* [WHAT THIS EXERCISE ASKS]:
1. In the biography of Pedro Ignacio Meza, which steamer did he take direct command of in 1857?
2. Sum up the biography of Pedro Ignacio Meza in two sentences.

+++ TEXT SHOWN

Paraguayan commodore

Pedro Ignacio Meza (c. 1813 – 15 June 1865) was a Paraguayan commodore who commanded the Paraguayan Navy in the early years of the War of the Triple Alliance until his death at the Battle of Riachuelo.

==Biography==

===Early military career===
He was born in Asunción, Paraguay in about 1813. He entered the Paraguayan Army as an artillery soldier. In 1841 he was promoted to corporal and in 1844 to sergeant. In 1845 he was assigned to the recently created Paraguayan Navy, and the following year he was placed in command of the smack Independencia del Paraguay with the rank of second lieutenant.

After participating in the Chaco expedition of 1846 of Lieutenant Colonel of Engineers Francisco Wisner de Morgenstern, in 1847 he was promoted to the rank of ship's lieutenant and appointed commander of the schooner República del Paraguay. In 1850 he was placed in command of the sloop Marte 1 and in 1854 he was appointed commander of the steamer Río Blanco and of the Paraguayan squadron. In 1857 he was promoted to lieutenant commander and took direct command of the steamer Tacuarí, the flagship of the fleet. In 1858 he was promoted to the rank of frigate captain. 2 In 1859, he went with Justo José de Urquiza from Asunción to Paraná, Argentina with the Tacuarí after his mediation in an incident between Paraguay and the United States, and later with the then Minister of War Francisco Solano López in his mediation between the State of Buenos Aires and the Argentine Confederation.

===War of the Triple Alliance===
In 1863 he gave command of the Tacuarí to First Lieutenant, Remigio Cabral. When the Paraguayan War broke out, he commanded the Paraguayan fleet in the Mato Grosso campaign of 1864.

He was in command of the squadron that on 13 April 1865 captured the Argentine steamships 25 de Mayo and Gualeguay off Corrientes which triggered the Argentine intervention in the conflict. Once the Paraguayan invasion of Corrientes began, he transported the Division of General Wenceslao Robles who was occupying the city.

He commanded the Paraguayan squadron in the Battle of Riachuelo on 11 June 1865. During the combat he was seriously wounded when boarding the enemy steamship Parnahyba, dying four days later in the hospital of the Fortress of Humaitá. He was posthumously honored with the rank of Commodore by the Paraguayan government.

++++++
+++ DATA TO EXAMINE

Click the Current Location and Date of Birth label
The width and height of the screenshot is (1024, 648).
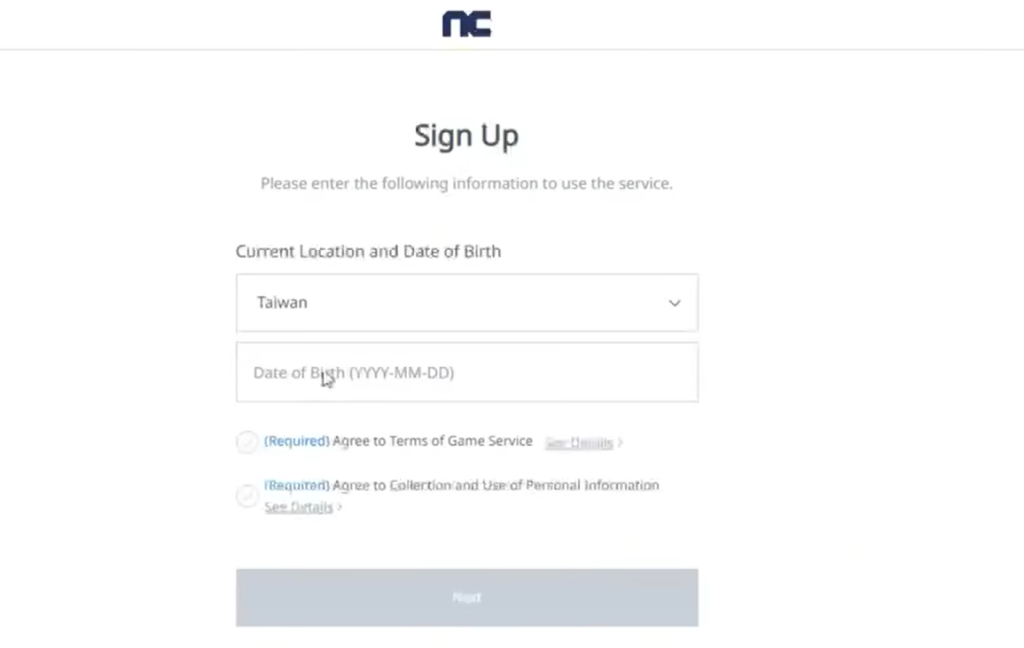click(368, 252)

++++++
+++ DATA TO EXAMINE

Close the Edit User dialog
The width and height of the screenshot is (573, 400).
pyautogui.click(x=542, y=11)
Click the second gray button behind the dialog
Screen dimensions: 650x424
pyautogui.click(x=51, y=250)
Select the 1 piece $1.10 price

++++++

* [RESULTS]:
1. The steamer Tacuarí, the flagship of the fleet.

2. Pedro Ignacio Meza, born in Asunción around 1813, joined the Paraguayan Army as an artillery soldier and later commanded a series of ships and the squadron of the Paraguayan Navy. He led the Paraguayan fleet in the early years of the War of the Triple Alliance, was seriously wounded at the Battle of Riachuelo, and died four days later, after which he was posthumously given the rank of Commodore.